== MATERIAL FOR THIS EXERCISE ==
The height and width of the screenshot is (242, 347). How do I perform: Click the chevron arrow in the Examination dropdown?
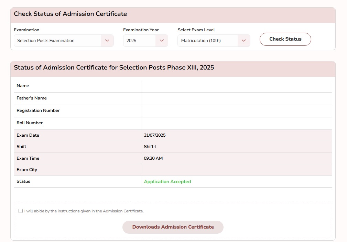pyautogui.click(x=107, y=41)
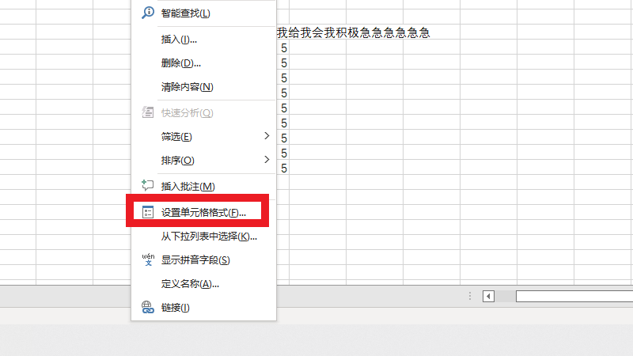
Task: Click the Quick Analysis icon
Action: click(148, 112)
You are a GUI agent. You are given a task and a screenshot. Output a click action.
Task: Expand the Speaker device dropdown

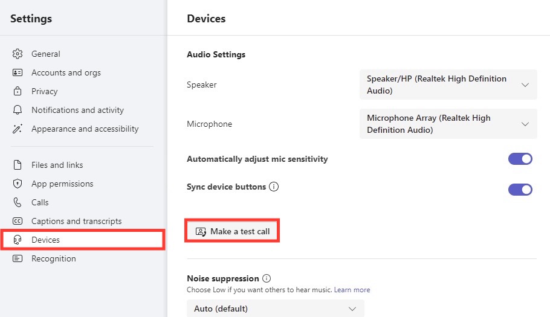(x=448, y=85)
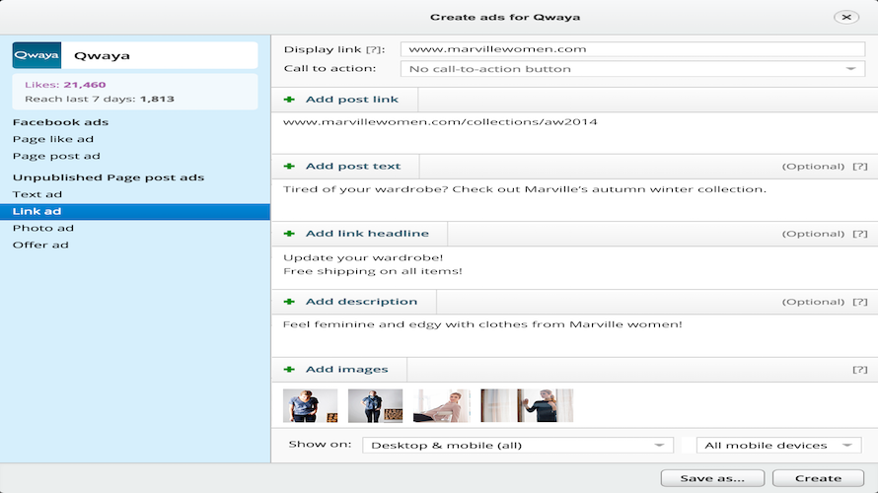Viewport: 878px width, 493px height.
Task: Select Page like ad in the sidebar
Action: coord(53,139)
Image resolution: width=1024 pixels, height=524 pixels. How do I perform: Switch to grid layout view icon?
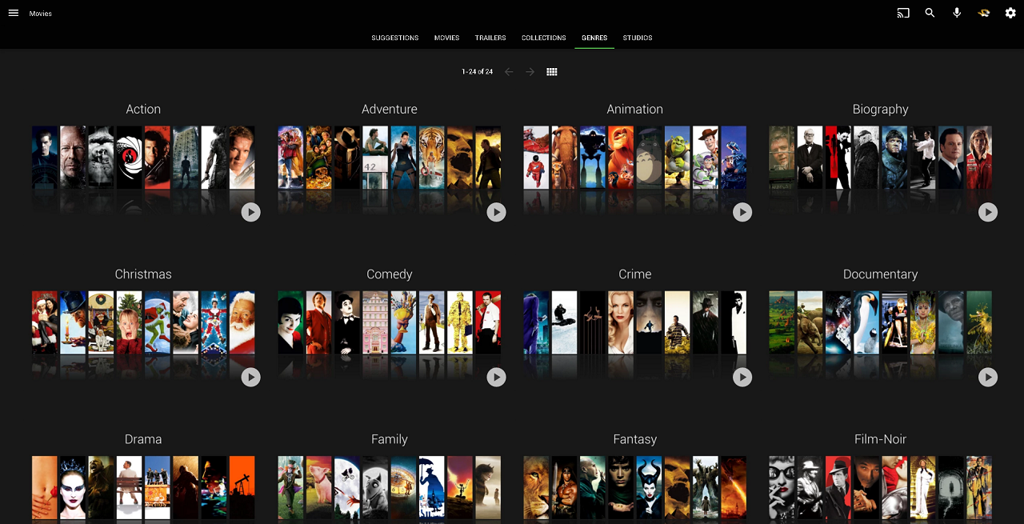coord(551,71)

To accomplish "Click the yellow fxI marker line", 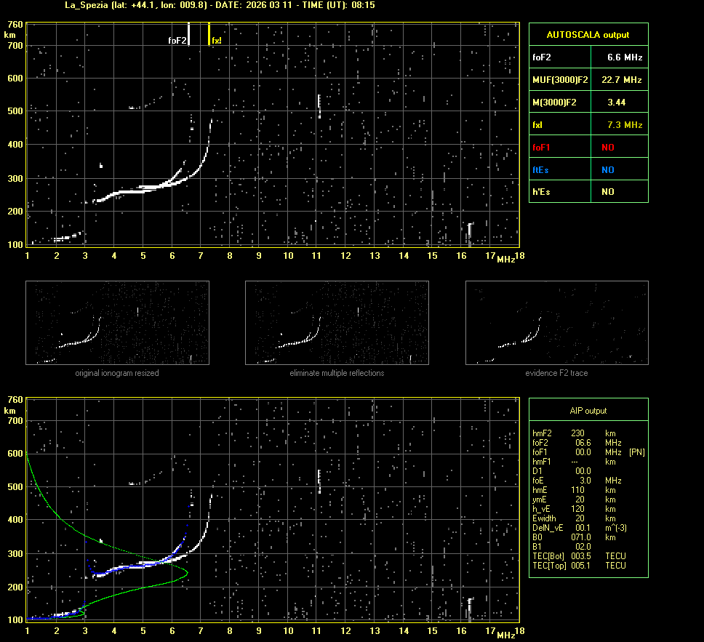I will pyautogui.click(x=209, y=33).
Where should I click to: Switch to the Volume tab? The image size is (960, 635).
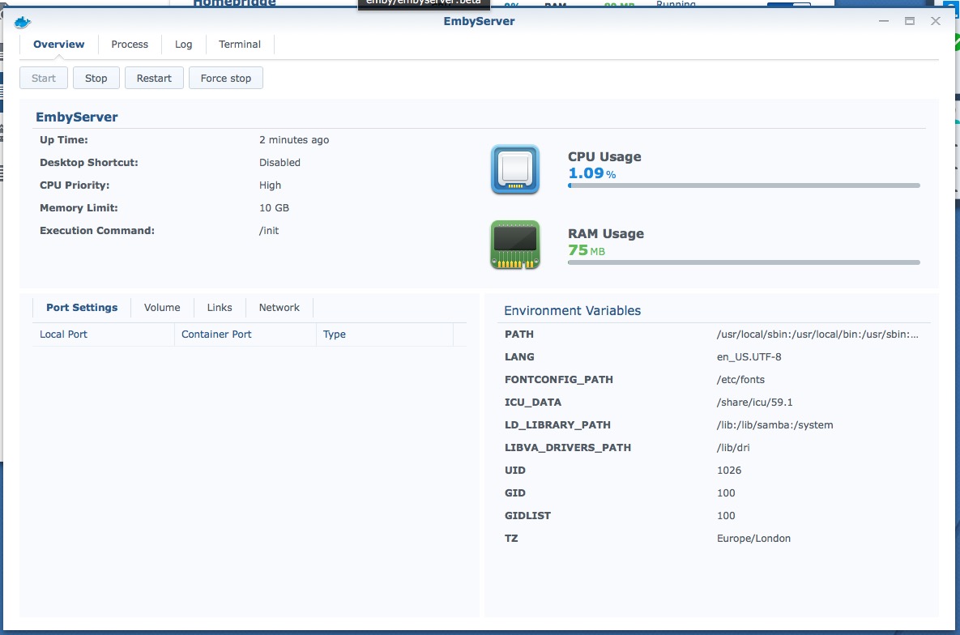(162, 307)
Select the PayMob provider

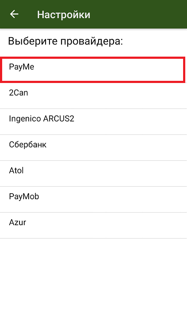pos(93,199)
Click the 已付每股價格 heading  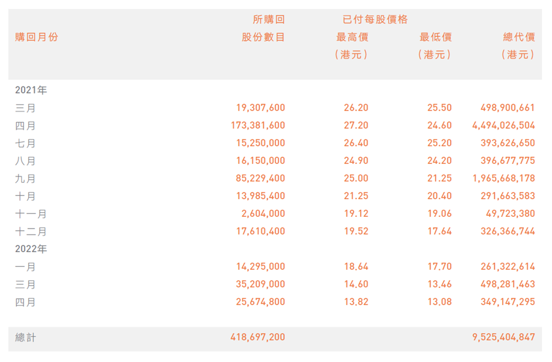coord(375,19)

== TASK ITEM ==
Could you reproduce exactly, and only, the lines from the start of the records through the line containing "You are a GUI", leaving out the pictures?

== RESULT ==
The height and width of the screenshot is (242, 347). How do I perform: Click the chevron arrow in the Examination dropdown?
pyautogui.click(x=107, y=41)
Task: Click the Quick Analysis icon
Action: click(148, 112)
You are a GUI agent. You are given a task and a screenshot. Output a click action.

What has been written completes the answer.